*Instructions to follow*
Please reproduce exactly the lines from the start of the records through the one containing "SETTER」 (127, 318)", and nothing more.

Items from a data source
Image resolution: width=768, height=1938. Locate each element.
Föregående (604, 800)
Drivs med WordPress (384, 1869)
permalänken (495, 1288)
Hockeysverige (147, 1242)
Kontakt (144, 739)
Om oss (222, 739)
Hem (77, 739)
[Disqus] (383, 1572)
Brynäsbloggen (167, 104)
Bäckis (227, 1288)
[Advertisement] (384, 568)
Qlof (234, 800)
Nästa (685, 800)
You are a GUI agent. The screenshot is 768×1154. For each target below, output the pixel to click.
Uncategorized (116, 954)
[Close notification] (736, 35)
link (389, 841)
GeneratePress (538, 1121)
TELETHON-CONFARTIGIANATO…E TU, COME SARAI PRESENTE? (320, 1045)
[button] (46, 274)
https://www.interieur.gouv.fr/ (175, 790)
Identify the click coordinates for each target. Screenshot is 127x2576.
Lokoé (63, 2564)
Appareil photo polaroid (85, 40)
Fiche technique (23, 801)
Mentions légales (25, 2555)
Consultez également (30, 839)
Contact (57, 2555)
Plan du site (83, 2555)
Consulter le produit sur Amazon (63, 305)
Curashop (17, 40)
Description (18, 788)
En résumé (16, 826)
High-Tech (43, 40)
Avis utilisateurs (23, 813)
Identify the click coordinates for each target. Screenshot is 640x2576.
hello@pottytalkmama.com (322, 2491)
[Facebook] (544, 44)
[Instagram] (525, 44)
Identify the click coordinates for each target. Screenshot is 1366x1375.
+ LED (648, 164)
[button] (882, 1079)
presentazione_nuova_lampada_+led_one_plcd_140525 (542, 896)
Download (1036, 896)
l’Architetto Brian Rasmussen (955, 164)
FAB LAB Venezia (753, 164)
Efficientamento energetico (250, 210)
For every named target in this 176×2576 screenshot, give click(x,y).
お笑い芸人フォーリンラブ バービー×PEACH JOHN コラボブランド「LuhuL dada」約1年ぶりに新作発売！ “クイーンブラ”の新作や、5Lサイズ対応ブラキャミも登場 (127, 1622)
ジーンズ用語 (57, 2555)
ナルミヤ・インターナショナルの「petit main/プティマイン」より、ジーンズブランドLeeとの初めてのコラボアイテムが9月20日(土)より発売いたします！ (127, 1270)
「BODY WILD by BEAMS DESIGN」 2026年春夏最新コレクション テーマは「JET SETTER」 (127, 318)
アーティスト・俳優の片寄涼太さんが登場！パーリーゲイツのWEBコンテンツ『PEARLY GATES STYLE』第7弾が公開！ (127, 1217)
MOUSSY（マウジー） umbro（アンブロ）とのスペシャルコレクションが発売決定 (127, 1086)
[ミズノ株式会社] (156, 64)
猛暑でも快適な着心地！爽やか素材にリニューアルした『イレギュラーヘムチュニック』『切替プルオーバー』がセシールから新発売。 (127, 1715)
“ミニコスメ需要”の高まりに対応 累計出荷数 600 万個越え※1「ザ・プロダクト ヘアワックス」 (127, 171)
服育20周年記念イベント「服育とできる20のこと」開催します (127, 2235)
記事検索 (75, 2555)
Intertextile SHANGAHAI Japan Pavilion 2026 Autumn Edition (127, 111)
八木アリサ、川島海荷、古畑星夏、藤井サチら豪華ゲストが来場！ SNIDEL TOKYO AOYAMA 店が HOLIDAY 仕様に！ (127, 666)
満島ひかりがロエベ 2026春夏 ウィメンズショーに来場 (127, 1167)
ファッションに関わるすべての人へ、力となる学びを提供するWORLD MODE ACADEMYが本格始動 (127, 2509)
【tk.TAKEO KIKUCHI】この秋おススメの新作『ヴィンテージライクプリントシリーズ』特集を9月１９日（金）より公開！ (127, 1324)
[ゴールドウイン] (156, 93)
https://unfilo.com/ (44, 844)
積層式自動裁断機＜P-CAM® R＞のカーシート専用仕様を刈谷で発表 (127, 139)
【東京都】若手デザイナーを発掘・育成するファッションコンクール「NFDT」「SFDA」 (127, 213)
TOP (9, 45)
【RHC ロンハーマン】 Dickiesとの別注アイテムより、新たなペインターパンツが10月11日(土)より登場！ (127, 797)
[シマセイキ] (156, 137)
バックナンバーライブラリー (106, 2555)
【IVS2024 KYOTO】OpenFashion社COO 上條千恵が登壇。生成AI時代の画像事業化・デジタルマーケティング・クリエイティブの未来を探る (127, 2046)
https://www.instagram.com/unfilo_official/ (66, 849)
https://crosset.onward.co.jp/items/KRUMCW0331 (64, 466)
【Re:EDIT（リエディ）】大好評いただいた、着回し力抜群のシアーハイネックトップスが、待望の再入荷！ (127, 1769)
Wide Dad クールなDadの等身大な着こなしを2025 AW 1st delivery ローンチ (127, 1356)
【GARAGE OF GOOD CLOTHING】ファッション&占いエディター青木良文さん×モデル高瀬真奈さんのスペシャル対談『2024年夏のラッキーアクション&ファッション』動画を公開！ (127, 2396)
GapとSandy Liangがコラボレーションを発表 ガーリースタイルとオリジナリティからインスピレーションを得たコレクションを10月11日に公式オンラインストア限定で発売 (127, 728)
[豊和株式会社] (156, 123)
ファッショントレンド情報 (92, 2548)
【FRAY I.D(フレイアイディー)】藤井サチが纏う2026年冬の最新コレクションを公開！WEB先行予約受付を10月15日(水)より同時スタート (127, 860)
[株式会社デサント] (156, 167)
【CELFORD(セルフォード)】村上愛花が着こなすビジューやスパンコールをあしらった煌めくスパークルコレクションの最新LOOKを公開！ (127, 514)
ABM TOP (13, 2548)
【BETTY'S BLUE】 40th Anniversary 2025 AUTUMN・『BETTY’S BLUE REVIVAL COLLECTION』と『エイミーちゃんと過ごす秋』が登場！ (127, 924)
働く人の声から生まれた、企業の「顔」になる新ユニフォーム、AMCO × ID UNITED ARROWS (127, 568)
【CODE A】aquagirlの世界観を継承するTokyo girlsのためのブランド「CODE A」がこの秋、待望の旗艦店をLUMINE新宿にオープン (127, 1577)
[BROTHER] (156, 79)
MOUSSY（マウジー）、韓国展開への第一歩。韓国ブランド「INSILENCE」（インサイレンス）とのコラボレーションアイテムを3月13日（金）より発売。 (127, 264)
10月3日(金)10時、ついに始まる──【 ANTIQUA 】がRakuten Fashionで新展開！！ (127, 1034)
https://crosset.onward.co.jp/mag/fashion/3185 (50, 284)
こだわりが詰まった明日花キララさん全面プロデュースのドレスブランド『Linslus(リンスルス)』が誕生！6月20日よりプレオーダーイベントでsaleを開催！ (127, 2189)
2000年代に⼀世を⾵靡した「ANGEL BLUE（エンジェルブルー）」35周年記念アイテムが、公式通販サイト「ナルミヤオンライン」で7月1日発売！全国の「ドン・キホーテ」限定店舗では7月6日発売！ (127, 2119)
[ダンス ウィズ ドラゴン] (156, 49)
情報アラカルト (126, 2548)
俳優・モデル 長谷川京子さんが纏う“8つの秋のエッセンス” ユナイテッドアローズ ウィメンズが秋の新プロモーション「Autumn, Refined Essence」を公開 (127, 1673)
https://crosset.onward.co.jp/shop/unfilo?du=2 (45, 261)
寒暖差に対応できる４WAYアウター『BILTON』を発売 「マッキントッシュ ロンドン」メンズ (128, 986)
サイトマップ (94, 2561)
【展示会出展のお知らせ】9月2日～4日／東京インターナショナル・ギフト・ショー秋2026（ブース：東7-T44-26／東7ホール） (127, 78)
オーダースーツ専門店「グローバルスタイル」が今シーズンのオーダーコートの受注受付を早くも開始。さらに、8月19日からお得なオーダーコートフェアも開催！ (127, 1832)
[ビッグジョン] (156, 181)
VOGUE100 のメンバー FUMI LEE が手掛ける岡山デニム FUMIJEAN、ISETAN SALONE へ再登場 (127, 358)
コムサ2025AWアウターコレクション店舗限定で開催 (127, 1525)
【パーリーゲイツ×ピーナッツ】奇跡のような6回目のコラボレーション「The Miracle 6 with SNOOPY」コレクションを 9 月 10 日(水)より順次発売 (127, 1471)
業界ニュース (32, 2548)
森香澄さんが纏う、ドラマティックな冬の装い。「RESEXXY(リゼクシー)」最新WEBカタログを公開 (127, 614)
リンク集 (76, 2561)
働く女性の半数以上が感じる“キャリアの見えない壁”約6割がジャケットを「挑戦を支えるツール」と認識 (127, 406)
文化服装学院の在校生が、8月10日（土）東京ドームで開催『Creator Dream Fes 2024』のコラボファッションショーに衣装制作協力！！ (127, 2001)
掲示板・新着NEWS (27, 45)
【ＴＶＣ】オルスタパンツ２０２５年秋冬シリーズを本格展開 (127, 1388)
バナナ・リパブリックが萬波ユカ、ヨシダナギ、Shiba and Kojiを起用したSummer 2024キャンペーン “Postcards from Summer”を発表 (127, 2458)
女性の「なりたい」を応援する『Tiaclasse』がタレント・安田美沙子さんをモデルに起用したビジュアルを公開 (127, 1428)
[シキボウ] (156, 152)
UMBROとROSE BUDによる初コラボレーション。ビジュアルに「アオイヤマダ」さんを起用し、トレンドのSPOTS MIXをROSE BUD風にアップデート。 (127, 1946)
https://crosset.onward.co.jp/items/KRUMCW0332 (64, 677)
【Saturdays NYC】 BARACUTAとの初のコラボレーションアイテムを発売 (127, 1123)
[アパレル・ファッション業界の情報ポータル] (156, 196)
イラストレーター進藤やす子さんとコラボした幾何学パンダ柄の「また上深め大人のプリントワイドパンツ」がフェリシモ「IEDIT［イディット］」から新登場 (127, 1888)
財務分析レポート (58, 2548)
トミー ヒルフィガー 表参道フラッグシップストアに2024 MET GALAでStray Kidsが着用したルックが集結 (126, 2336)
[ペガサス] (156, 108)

*Solution to this task*
Image resolution: width=768, height=1938. Locate each element.
Föregående (604, 800)
Drivs med WordPress (384, 1869)
permalänken (495, 1288)
Hockeysverige (147, 1242)
Kontakt (144, 739)
Om oss (222, 739)
Hem (77, 739)
[Disqus] (383, 1572)
Brynäsbloggen (167, 104)
Bäckis (227, 1288)
[Advertisement] (384, 568)
Qlof (234, 800)
Nästa (685, 800)
You are a GUI agent. The screenshot is 768×1154. For each target below, output the pixel to click.
Uncategorized (116, 954)
[Close notification] (736, 35)
link (389, 841)
GeneratePress (538, 1121)
TELETHON-CONFARTIGIANATO…E TU, COME SARAI PRESENTE? (320, 1045)
[button] (46, 274)
https://www.interieur.gouv.fr/ (175, 790)
Identify the click coordinates for each target. Screenshot is 127x2576.
Lokoé (63, 2564)
Appareil photo polaroid (85, 40)
Fiche technique (23, 801)
Mentions légales (25, 2555)
Consultez également (30, 839)
Contact (57, 2555)
Plan du site (83, 2555)
Consulter le produit sur Amazon (63, 305)
Curashop (17, 40)
Description (18, 788)
En résumé (16, 826)
High-Tech (43, 40)
Avis utilisateurs (23, 813)
Identify the click coordinates for each target. Screenshot is 640x2576.
hello@pottytalkmama.com (322, 2491)
[Facebook] (544, 44)
[Instagram] (525, 44)
Identify the click coordinates for each target. Screenshot is 1366x1375.
+ LED (648, 164)
[button] (882, 1079)
presentazione_nuova_lampada_+led_one_plcd_140525 (542, 896)
Download (1036, 896)
l’Architetto Brian Rasmussen (955, 164)
FAB LAB Venezia (753, 164)
Efficientamento energetico (250, 210)
For every named target in this 176×2576 screenshot, give click(x,y).
お笑い芸人フォーリンラブ バービー×PEACH JOHN コラボブランド「LuhuL dada」約1年ぶりに新作発売！ “クイーンブラ”の新作や、5Lサイズ対応ブラキャミも登場 (127, 1622)
ジーンズ用語 (57, 2555)
ナルミヤ・インターナショナルの「petit main/プティマイン」より、ジーンズブランドLeeとの初めてのコラボアイテムが9月20日(土)より発売いたします！ (127, 1270)
「BODY WILD by BEAMS DESIGN」 2026年春夏最新コレクション テーマは「JET SETTER」 (127, 318)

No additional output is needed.